La vela, las emociones del primer curso
Escoramiento, sotavento, orza. Foque, botavara, vela mayor, barlovento, manga. Durante dos horas mi instructor no deja de llenarme la cabeza con lo que él llama «conceptos», mientras yo pienso que nunca podré memorizar todas esas palabras nuevas. Mi primera lección de navegación fue así: una inmersión rápida y repentina en un mundo que me era completamente desconocido, y que en un día se volvió increíblemente familiar. Sergio, mi instructor de vela, tiene el aspecto clásico en el que pensamos cuando nos imaginamos al típico marinero: piel bronceada, barba descuidada y un puro siempre en la boca. En su vida anterior fue diseñador gráfico publicitario, y luego empezó a enseñar a otros a navegar en barco. Desde hace cuarenta años, me dice, se hace a la mar todos los días con una pasión que se percibe nada más otear el horizonte. Y exudando experiencia en cada «concepto» que me transmite.
Las primeras lecciones tienen lugar en un Meteor. Nada más subir a bordo, Sergio me invita a tomar el timón. Es fácil», me dice, «funciona al revés que el volante de un coche: si lo mueves a la derecha el barco gira a la izquierda, y viceversa». Estoy incrédulo, no sé conducir un velero y, sin embargo, este desconocido me confía el timón en la mano mientras se encarga de abrir las velas al salir del puerto. A partir de ese momento, nunca me soltaré: dentro del canal mantengo el casco en el centro y en mar abierto sigo las indicaciones de Sergio mientras me enseña a virar y a trasluchar. La emoción está por las nubes, es la primera vez que salgo con un velero y es algo magnífico, correr sobre las olas, evitar las nasas de los pescadores, vigilar que no se acerquen otros barcos y, sobre todo, aprender toda la fascinante terminología náutica que me transmite mi instructor.

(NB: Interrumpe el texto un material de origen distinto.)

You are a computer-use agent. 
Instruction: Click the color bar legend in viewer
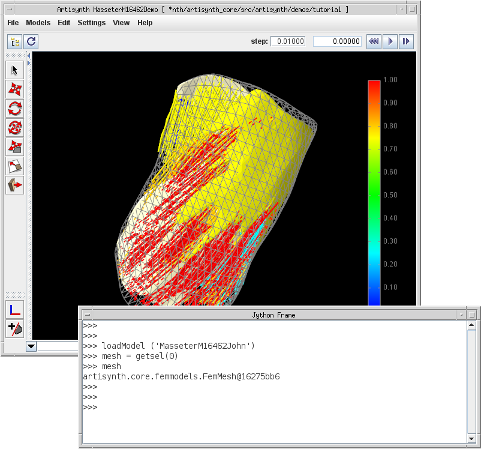374,193
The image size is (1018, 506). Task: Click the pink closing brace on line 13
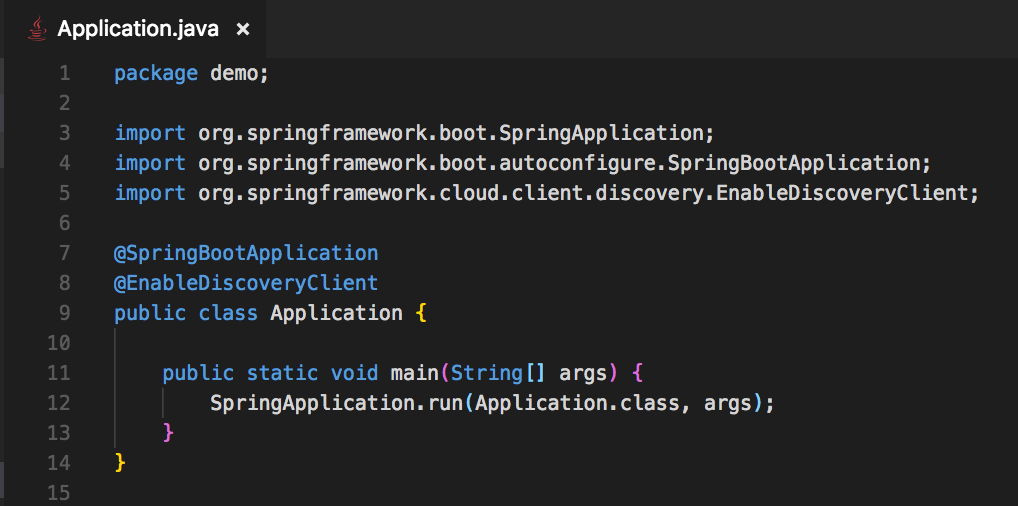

La lección continúa así, y en cuanto termina y vuelvo a tierra firme, me doy cuenta de dos cosas: estar al timón parecía fácil pero en realidad me siento muy fatigado, quizá también por el esfuerzo mental de concentrarme durante dos horas en aprender cosas nuevas; y sobre todo, toda la terminología náutica que temía no poder memorizar entró en mi cabeza de forma inmediata y natural. De hecho, durante el resto del día no hago más que pensar en ello con entusiasmo, y lo mismo en los días siguientes, sobre todo cuando me gane el ascenso al Grand Soleil 34, que es mucho más satisfactorio que el pequeño Meteor que desearía subir a bordo de un superyate. Las dos horas de navegación a la semana se convierten así en una cita que espero con impaciencia, y después de cinco clases siento que he aprendido muchas cosas nuevas y fascinantes. Hay algo beneficioso y terapéutico en la navegación: la navegación es realmente un mundo maravilloso.